───── Source records

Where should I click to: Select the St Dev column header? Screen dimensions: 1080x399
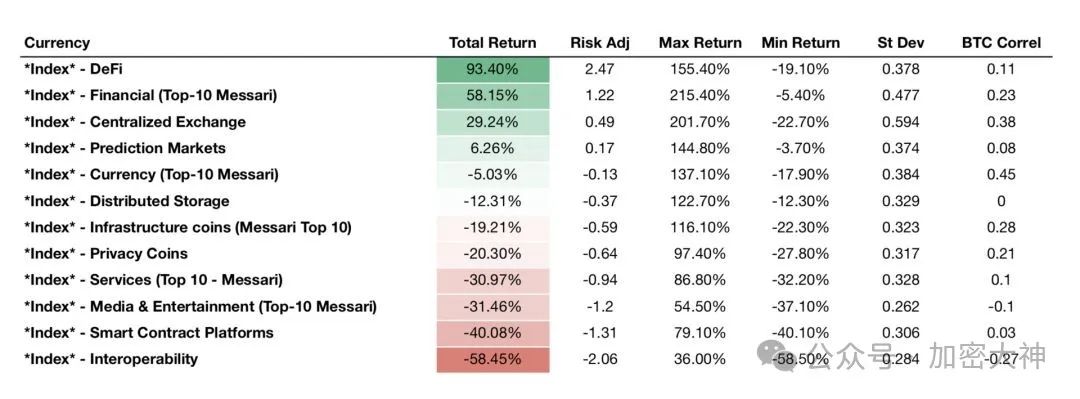click(x=901, y=43)
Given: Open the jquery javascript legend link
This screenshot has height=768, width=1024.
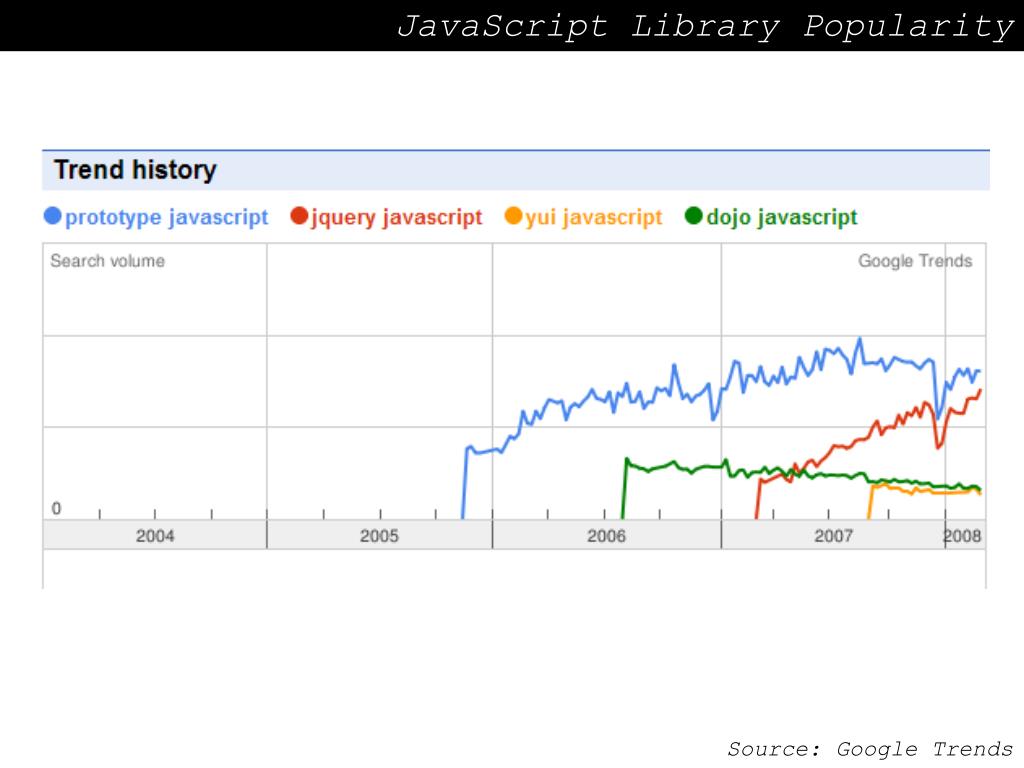Looking at the screenshot, I should (396, 217).
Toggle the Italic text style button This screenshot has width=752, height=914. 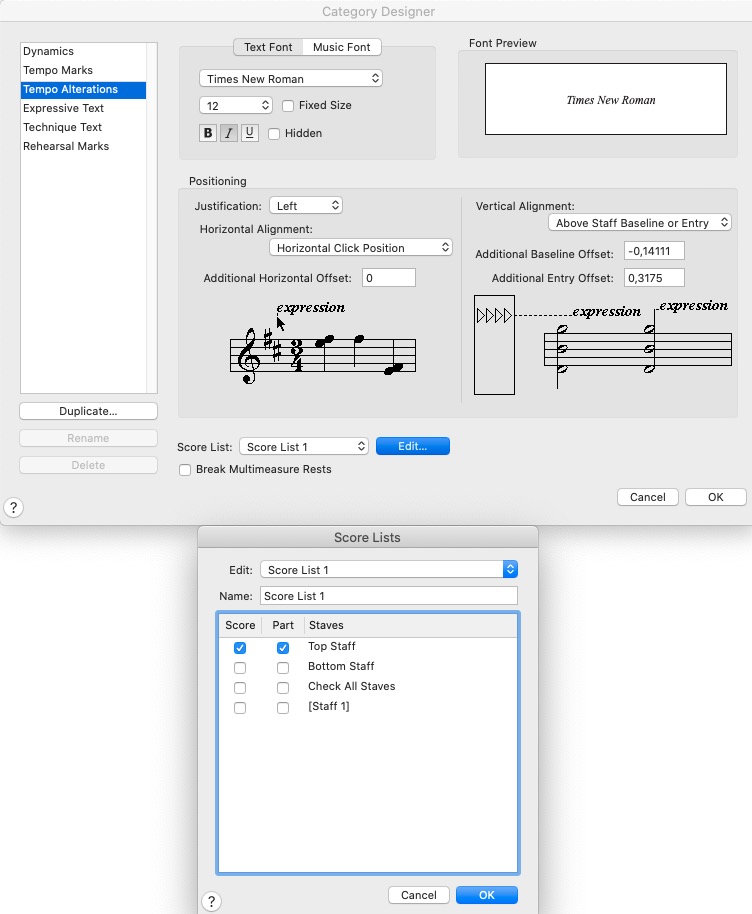coord(229,133)
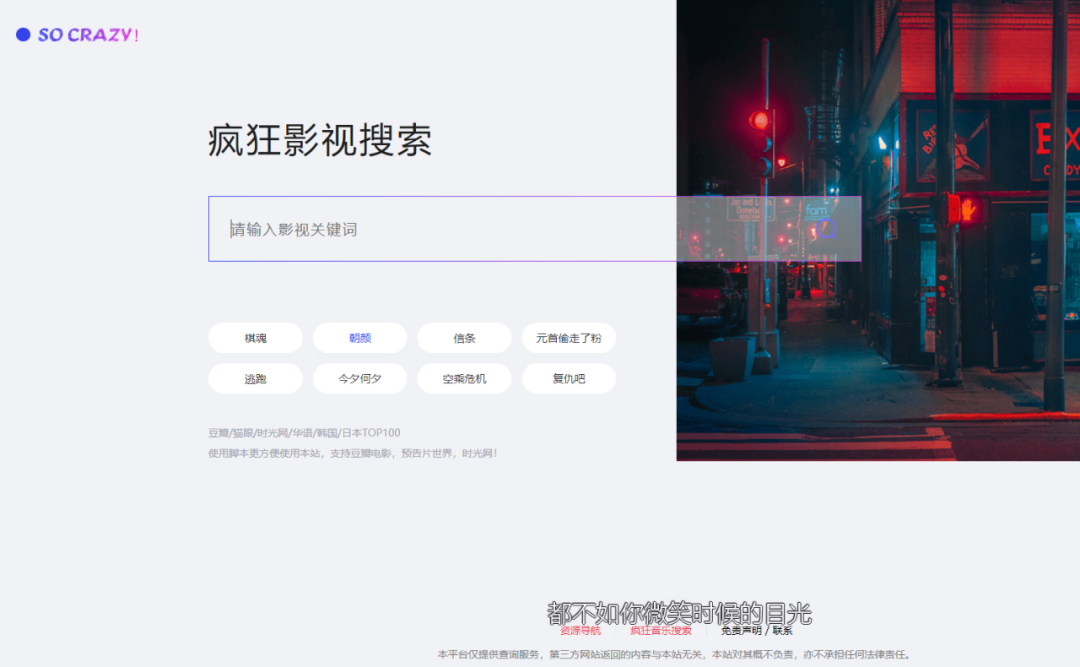The width and height of the screenshot is (1080, 667).
Task: Select the 棋魂 hot search tag
Action: pos(255,338)
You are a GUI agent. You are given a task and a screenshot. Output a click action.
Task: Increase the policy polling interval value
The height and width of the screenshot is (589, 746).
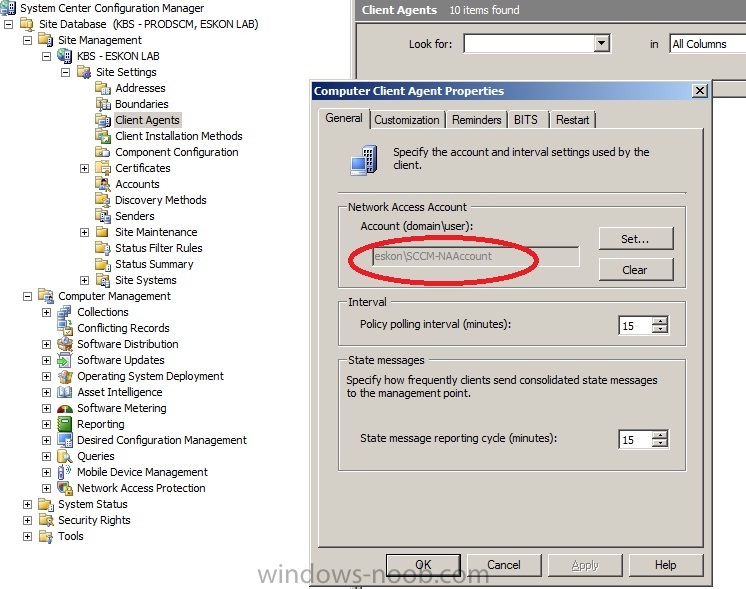click(660, 321)
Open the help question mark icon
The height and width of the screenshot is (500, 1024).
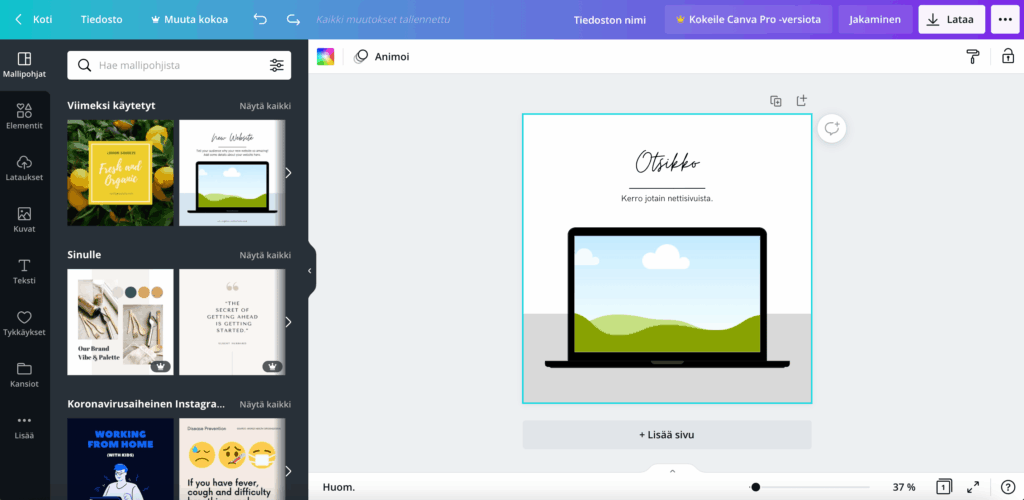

──────────

■ **Your task**:
Without the pictures, retype exactly the lines from the one that holds "You are a GUI" to the last line of the data above, both of them included.

■ **The answer**:
You are a GUI agent. You are given a task and a screenshot. Output a click action.
Task: Increase the policy polling interval value
The height and width of the screenshot is (589, 746).
click(660, 321)
Open the help question mark icon
The height and width of the screenshot is (500, 1024).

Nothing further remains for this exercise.